Ontario has taken its own steps towards a new approach. Ontario’s new policy under the Community Care and Recovery Act, 2024, places strict new requirements on safe consumption sites, prohibiting them from operating near schools or daycare centres. It also prohibits municipalities from applying for a federal exemption for a new site or seeking funding for prescription-based supply of safe drugs or supporting someone else’s application. Individuals experiencing addiction, mental health issues and lack of shelter will need to visit Homelessness and Addiction Recovery Treatment (HART) Hubs to request treatment services that will not provide supervised drug consumption, safe supply, or needle exchange services. HART Hubs intend to provide broader services, including primary care, mental health and addiction support, housing, and employment services.  Nine of the province’s 10 safe consumption sites were transitioned into HART Hubs at the start of April, with 18 more expected to open throughout the year. The province is also set to study involuntary addiction treatment for people in jail, on probation, and on parole.  

Even British Columbia (BC) – the leader of the harm reduction approach for more than two decades and the home of the first safe consumption sites – has recognized the need for a shift in direction.  Amid growing public concern, Premier David Eby announced plans in September 2024 to expand involuntary care for those with mental health and addiction issues and would open highly secure facilities to house people detained under the Mental Health Act throughout the province. In line with this commitment, the province has begun operationalizing new involuntary care sites. In 2025, British Columbia opened two new mental-health facilities that provide involuntary care: a 10-bed unit at the Surrey Pretrial Services Centre in April, and an 18-bed home-like facility called Alouette Homes in June. Since the NDP formed government in 2017, BC has added 7,066 new publicly funded mental-health and substance-use beds.  

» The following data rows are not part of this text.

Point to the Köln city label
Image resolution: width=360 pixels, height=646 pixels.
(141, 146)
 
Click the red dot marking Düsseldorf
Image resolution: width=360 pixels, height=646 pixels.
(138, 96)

Manitoba is also charting a new course. The province has signalled growing alignment with recovery-oriented care while balancing harm reduction approaches. Investments have been directed into expanding Rapid Access to Addictions Medicine (RAAM) clinics, strengthening community-based treatment, and supporting partnerships with Indigenous communities—particularly in northern regions where opioid-related deaths are rising sharply. Manitoba is also exploring how to integrate addictions treatment more directly with mental health and primary care, reflecting lessons from Alberta’s restructuring. The Manitoba government has been in active dialogue with both Alberta and Saskatchewan on how to embed recovery principles into its own mental health and addictions framework, while maintaining supervised consumption services in Winnipeg as part of its hybrid model. This positions Manitoba as a “bridge province,” adopting elements of Alberta’s bold recovery-first approach while maintaining aspects of harm reduction to meet local realities. Manitoba is testing whether this approach can deliver better outcomes in diverse urban, rural, and northern contexts. 

Conclusion 

As Alberta moves to complete the build-out of the Alberta Recovery Model, it is clear the province is leading a movement that is reshaping addiction treatment and mental health care across the country. Time will tell what kind of successes or failures it brings. In the meantime, CoRE will be evaluating, and the country will be watching.